As the field continues to develop, we expect that H2S–related compounds will find their way into clinical trials. Garlic, which can produce the gasotransmitter H2S, has been used for T2DM patients and has been reported to significantly lower glycemia and lipid metabolism with concomitant amelioration of redox metabolism [165]. H2S–releasing nonsteroidal anti–inflammatory drugs represent examples of new anti–inflammatory drugs. Coupling of either naproxen or diclofenac to an H2S–releasing moiety has been reported to enhance gastrointestinal and cardiovascular safety [166]. ATB–346 has been used in clinical trials and shows milder adverse effects than other drugs [167]. The novel H2S prodrug (SG1002) increases H2S levels and attenuates increases in type B natriuretic peptide in patients with heart failure and is safe and well tolerated at all doses (200, 400, and 800 mg twice daily for 7 days) [168]. Novel H2S–releasing agents warrant further research in larger clinical studies. However, the benefit–risk ratio and usage should be taken into account at an individual patient level, especially during assessment of underlying conditions that may increase the risk of adverse events.

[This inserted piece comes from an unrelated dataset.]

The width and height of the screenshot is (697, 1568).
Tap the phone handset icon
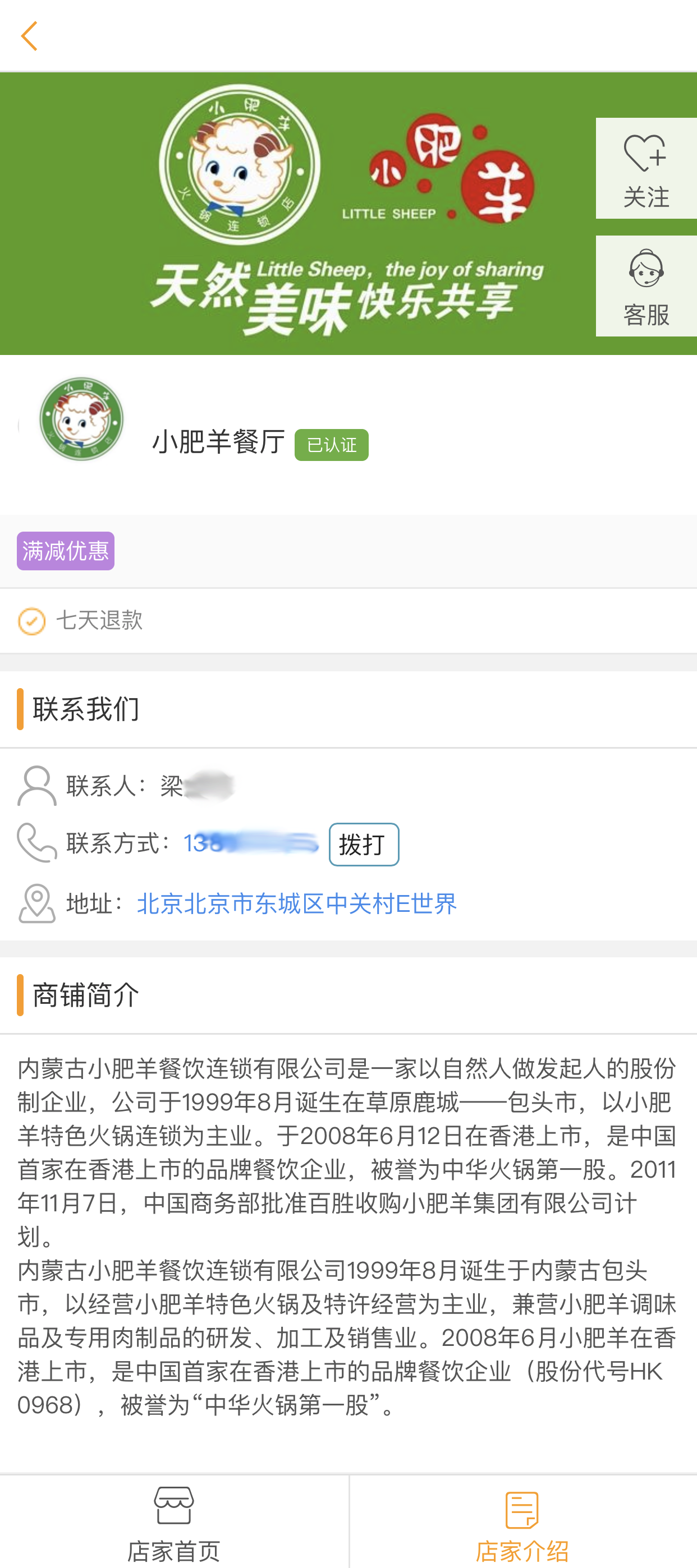[36, 843]
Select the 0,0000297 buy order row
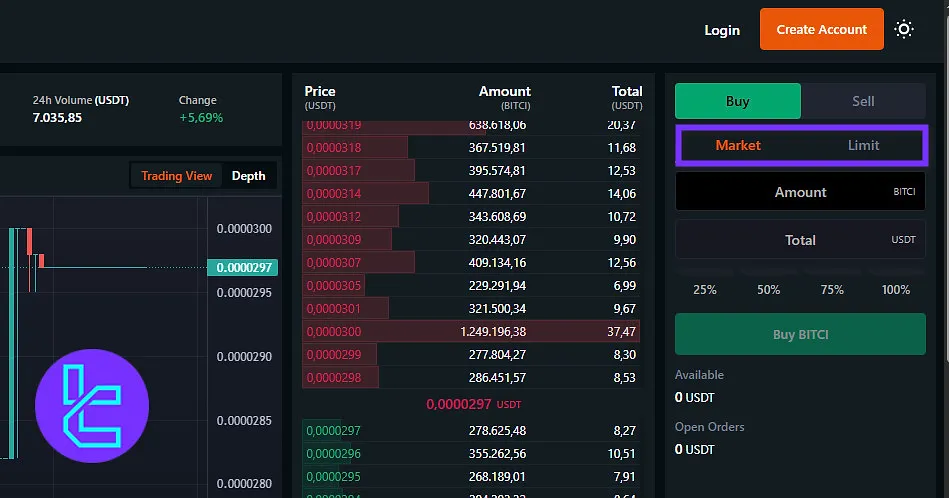Screen dimensions: 949x498 [x=472, y=431]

Pharmacological inhibitors of H2S

For inhibition of H2S synthesis, there are now several small molecule compounds targeting each of the three H2S–producing enzymes CBS, CSE, and 3–MST. The most commonly used inhibitors of CSE are PGG and b–cyano–L–alanine (BCA) [169]. PGG and BCA are often used at very high levels (1–10 mM) in cell–based assays, suggesting that they poorly cross the cell membrane [170]. Unlike that of BCA, the action of PGG is irreversible. In addition to PAG and BCA, another glycine analog and natural toxin, aminoethoxyvinylglycine, has been found to block CSE and is more potent than PAG [171]. All three inhibitors suffer from the same selectivity drawbacks, as they inhibit additional pyridoxal 59–phosphate–dependent enzymes [161].

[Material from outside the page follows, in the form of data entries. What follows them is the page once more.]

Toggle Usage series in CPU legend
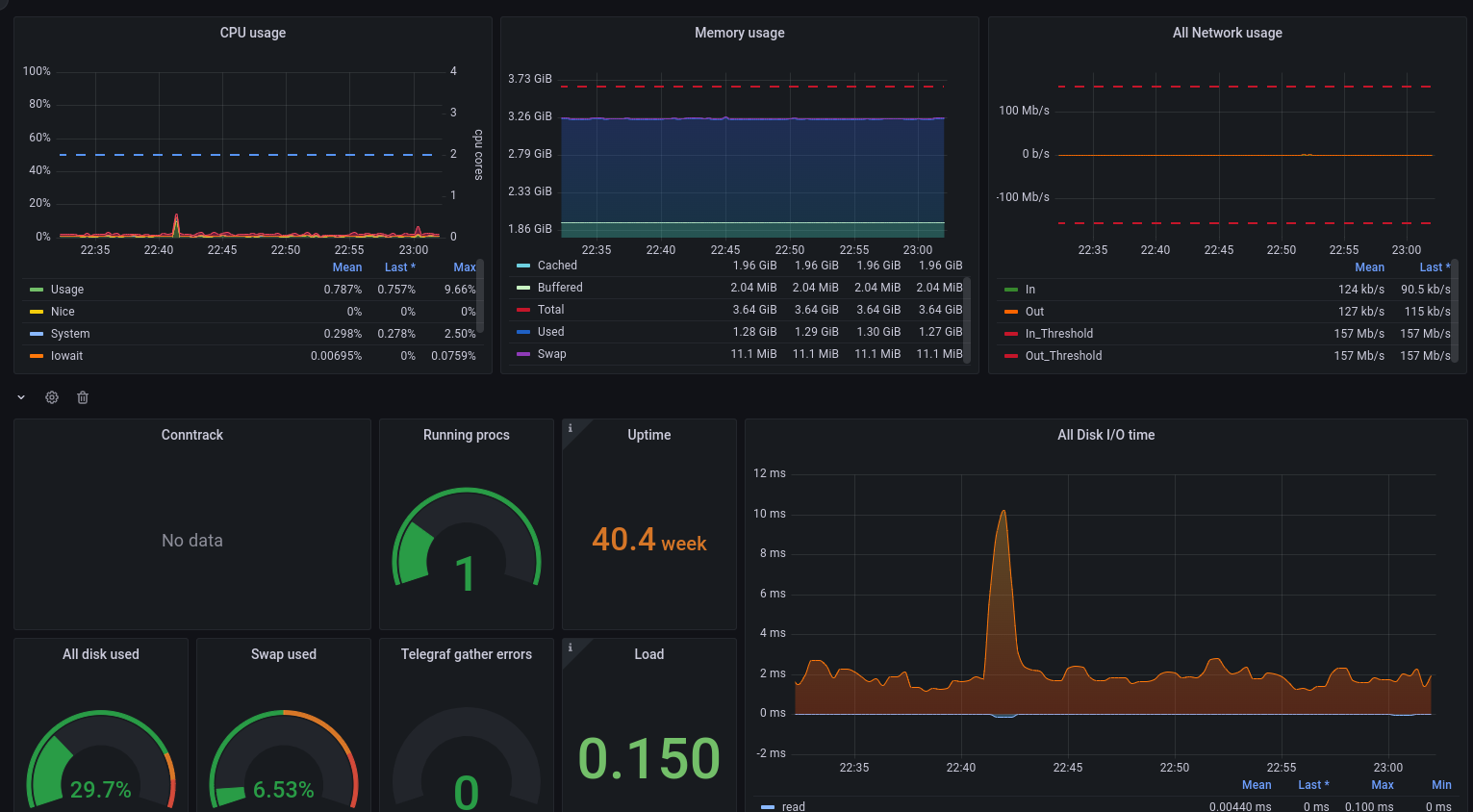Image resolution: width=1473 pixels, height=812 pixels. pyautogui.click(x=67, y=290)
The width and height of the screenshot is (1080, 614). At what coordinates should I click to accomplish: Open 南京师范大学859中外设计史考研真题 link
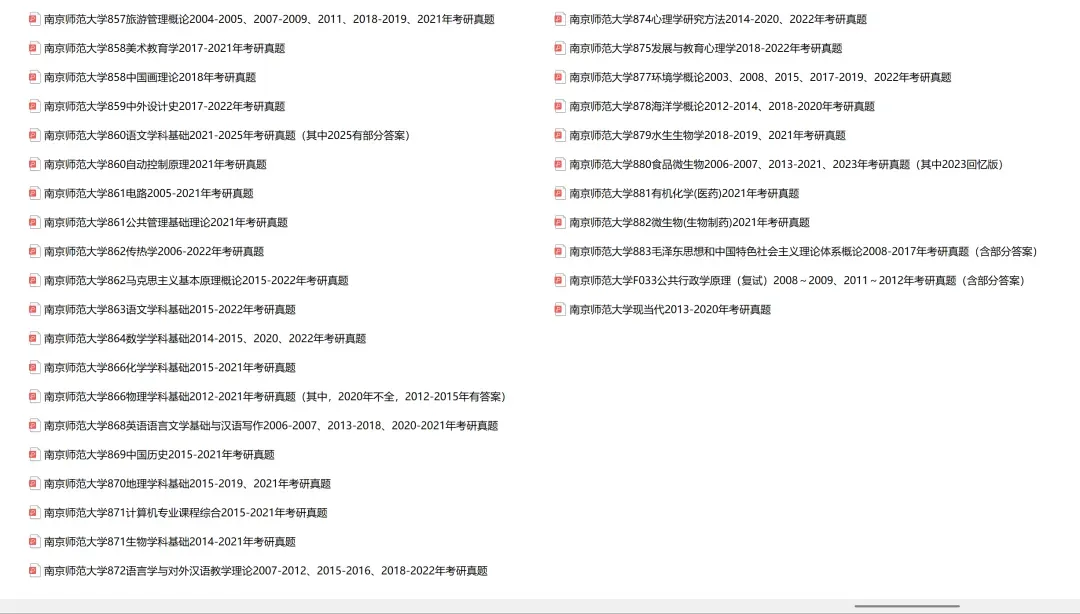(163, 105)
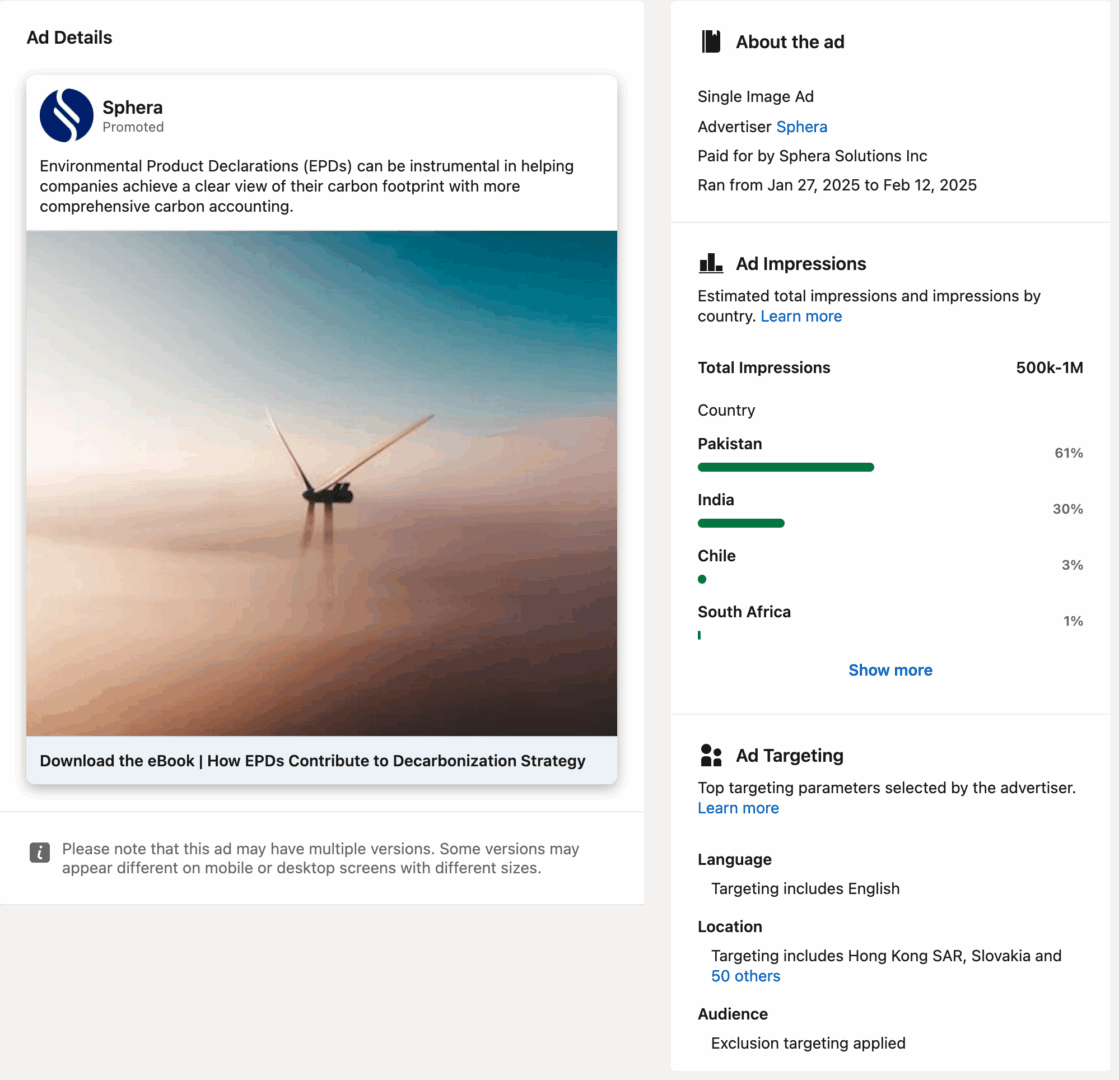Click the people icon next to Ad Targeting
This screenshot has height=1080, width=1119.
click(x=711, y=755)
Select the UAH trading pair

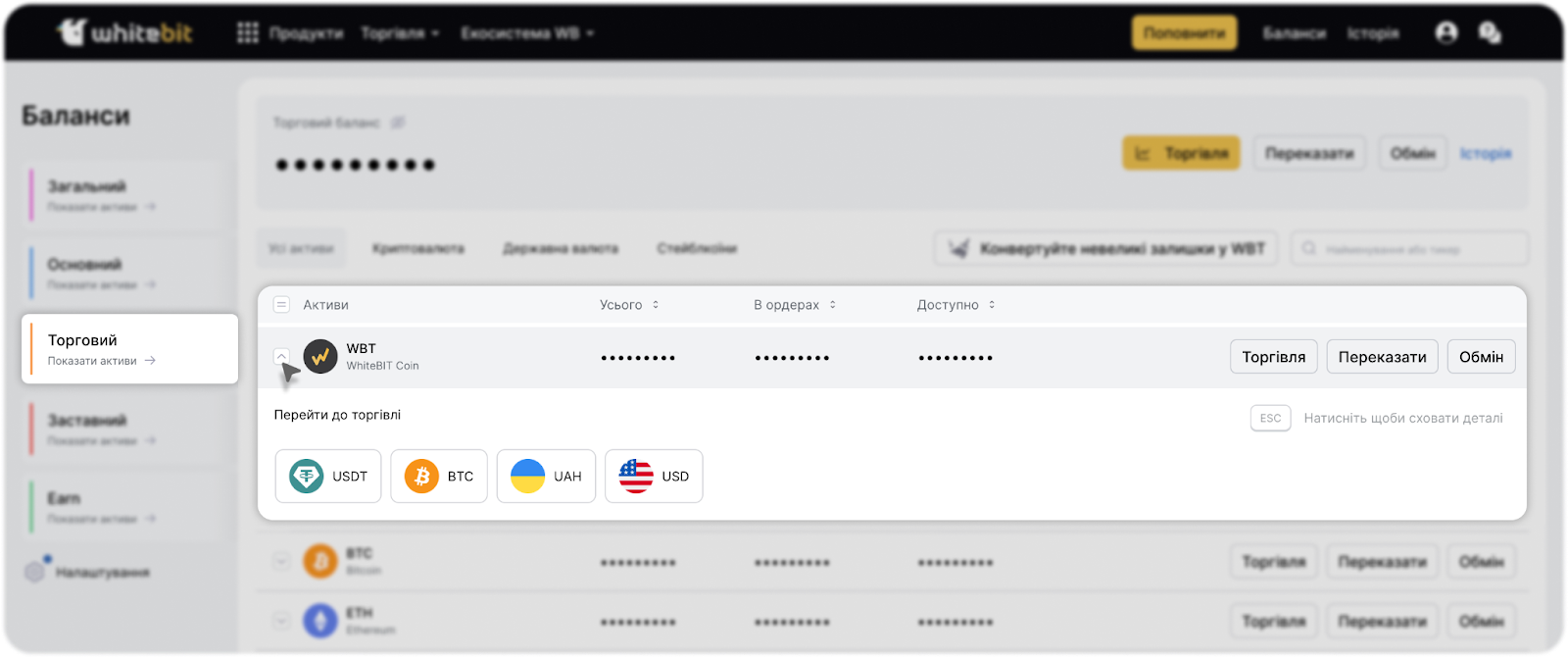point(546,477)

Although PGG is the drug of choice to pharmacologically inhibit CSE, the limitations associated with its lack of selectivity remain. AVG has not been used in cellular or in vivo assays thus far [161]. Therefore, it is necessary to investigate more approaches.

Conclusions

In this review, we have comprehensively discussed the roles of H2S in renal diseases, especially DN, and explored the related molecular mechanisms. DN is one of the most serious complications of DM, and numerous drug classes are available for treatment, but their efficacy remains limited. H2S can regulate autophagy, apoptosis, OS, and inflammation through multiple signaling pathways, providing new targets for treatment. However, compared to sodium–glucose cotransporter 2 inhibitors, which constitute a new class of blood glucose–lowering medications that block renal glucose reabsorption and have protective effects on the kidneys, H2S may have mild efficacy in lowering glucose [172]. In addition, the role of H2S in AKI, such as sepsis–associated AKI and drug–induced AKI, is unclear. Research on such topics will advance and critically broaden our understanding of the therapeutic potential of H2S in kidney disease.